Saved entries >>
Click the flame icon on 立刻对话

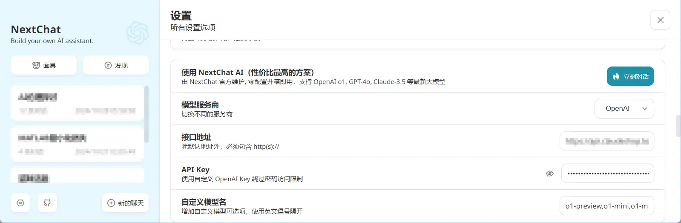coord(616,77)
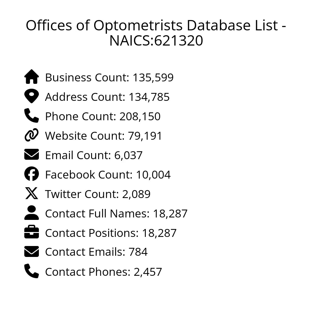311x311 pixels.
Task: Click the Phone Count: 208,150 text
Action: point(103,116)
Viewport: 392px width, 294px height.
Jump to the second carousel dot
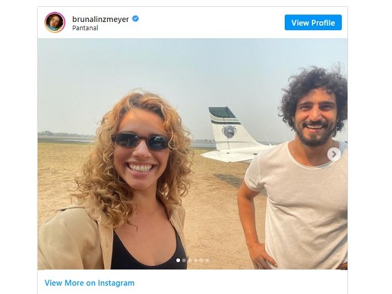click(184, 260)
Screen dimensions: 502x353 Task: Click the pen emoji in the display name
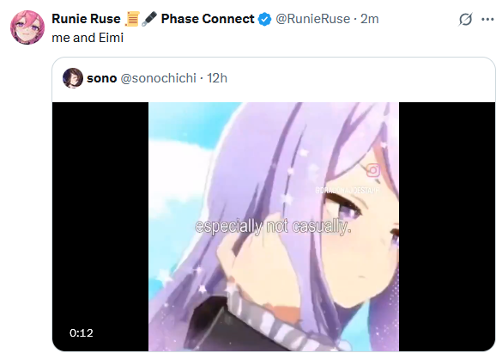pos(149,19)
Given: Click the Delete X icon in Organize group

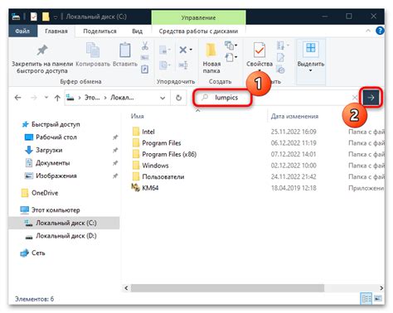Looking at the screenshot, I should (x=183, y=50).
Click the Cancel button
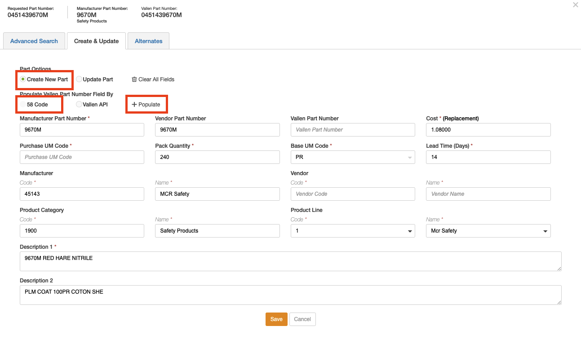This screenshot has width=581, height=348. tap(302, 319)
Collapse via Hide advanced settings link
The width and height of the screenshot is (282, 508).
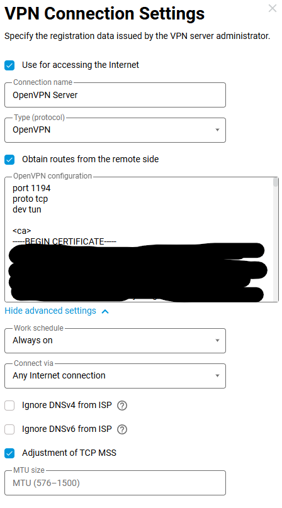50,311
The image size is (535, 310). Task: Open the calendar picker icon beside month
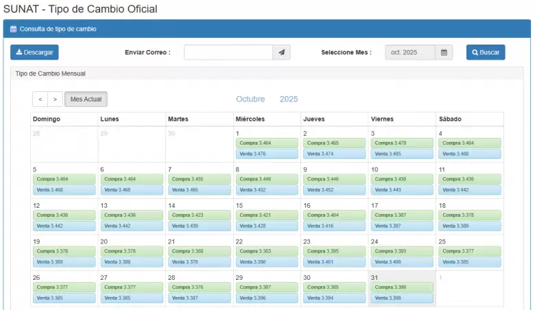(x=444, y=53)
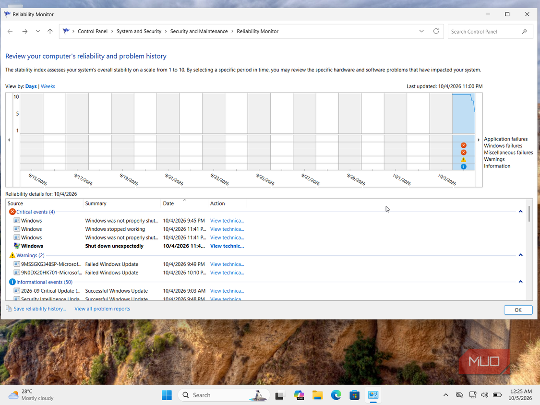Collapse the Informational events section
Viewport: 540px width, 405px height.
[x=521, y=282]
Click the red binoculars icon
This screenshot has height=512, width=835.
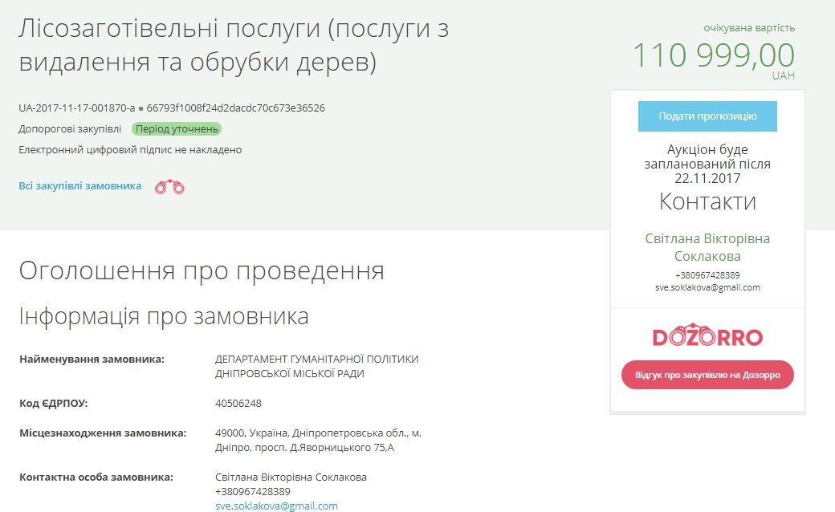[x=169, y=187]
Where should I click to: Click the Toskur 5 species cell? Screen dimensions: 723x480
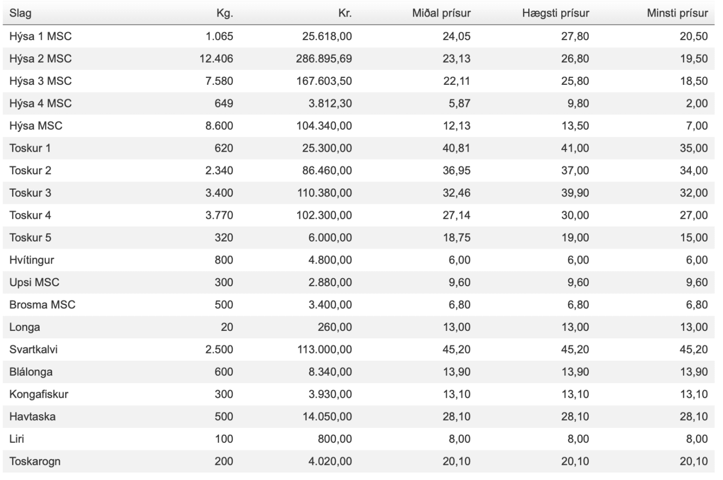coord(30,237)
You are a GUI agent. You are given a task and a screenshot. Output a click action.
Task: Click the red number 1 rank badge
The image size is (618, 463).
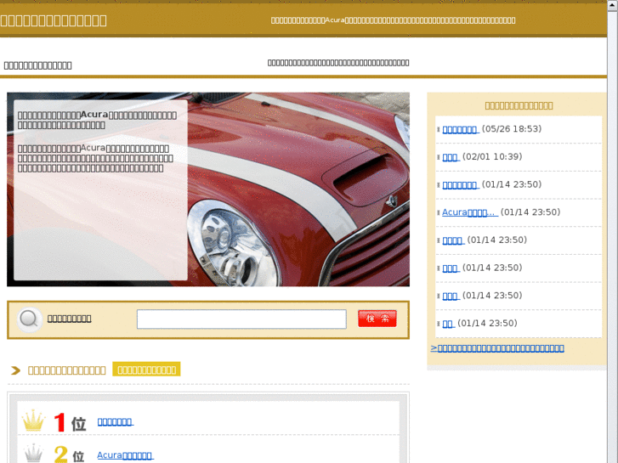point(60,422)
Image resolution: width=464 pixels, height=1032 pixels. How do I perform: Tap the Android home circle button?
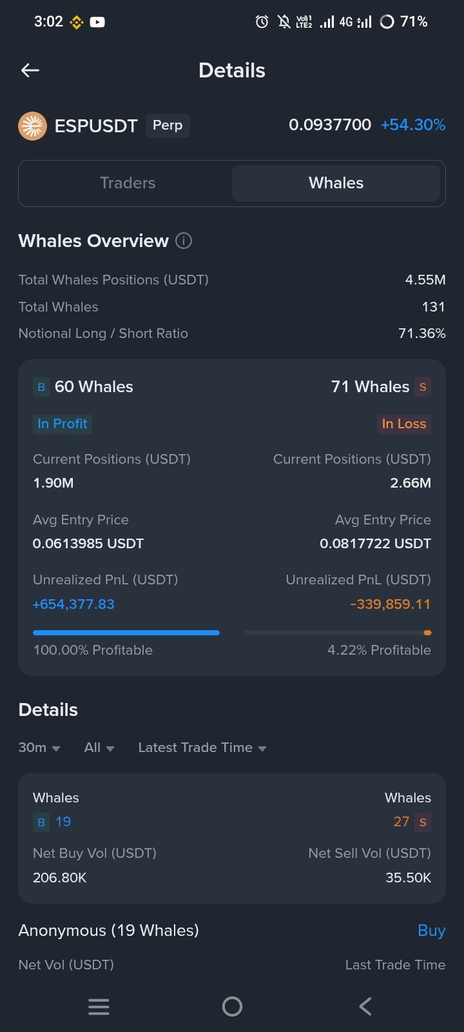point(232,1006)
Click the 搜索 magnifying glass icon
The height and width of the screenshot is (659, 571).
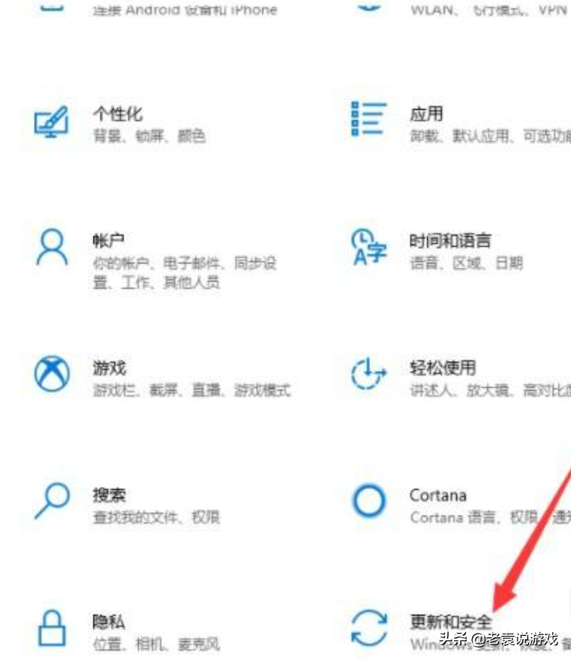[x=51, y=501]
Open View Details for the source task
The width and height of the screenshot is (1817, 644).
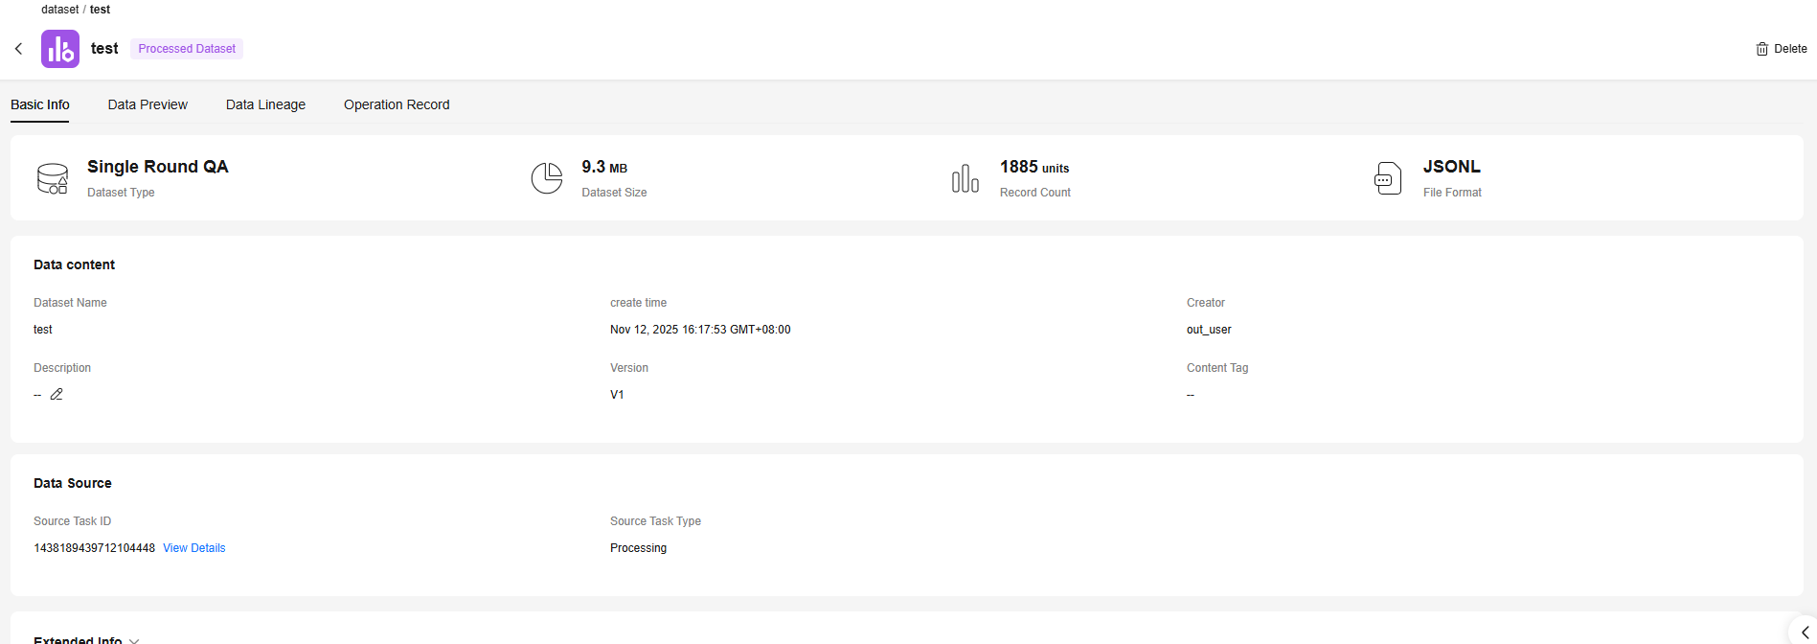194,548
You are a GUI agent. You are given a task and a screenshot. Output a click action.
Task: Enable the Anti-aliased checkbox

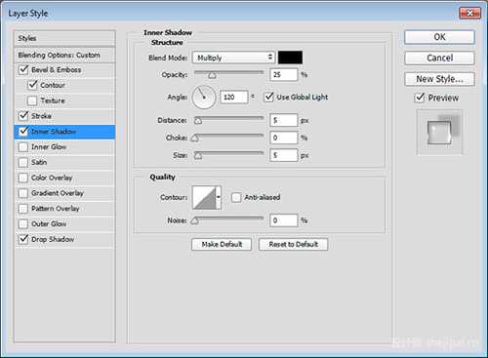click(236, 197)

WHAT TO PRODUCE >>
Write out the records in full and exactly, omitting the pictures they hold.

YOUR RESPONSE >>
Click the flame icon on 立刻对话

coord(616,77)
311x311 pixels.
Task: Click the Phone Count: 208,150 text
Action: point(103,116)
Viewport: 392px width, 294px height.
Jump to the second carousel dot
click(184, 260)
Screen dimensions: 502x353 Task: Click the pen emoji in the display name
pos(149,19)
Given: Click the Delete X icon in Organize group

Looking at the screenshot, I should (x=183, y=50).
Click the Cancel button
This screenshot has width=581, height=348. tap(302, 319)
Collapse via Hide advanced settings link
The width and height of the screenshot is (282, 508).
50,311
The image size is (535, 310). Task: Open the calendar picker icon beside month
(x=444, y=53)
Collapse the Informational events section
Viewport: 540px width, 405px height.
[x=521, y=282]
Click the red binoculars icon
This screenshot has height=512, width=835.
[x=169, y=187]
Where should I click to: Click the Toskur 5 species cell? Screen dimensions: 723x480
coord(30,237)
You are a GUI agent. You are given a task and a screenshot. Output a click action.
Task: Click the red number 1 rank badge
The image size is (618, 463).
point(60,422)
Image resolution: width=464 pixels, height=1032 pixels. How do I perform: Tap the Android home circle button?
point(232,1006)
Click the 搜索 magnifying glass icon
The height and width of the screenshot is (659, 571).
[x=51, y=501]
Open View Details for the source task
The width and height of the screenshot is (1817, 644).
194,548
You are a GUI agent. You are given a task and a screenshot. Output a click action.
Task: Enable the Anti-aliased checkbox

click(236, 197)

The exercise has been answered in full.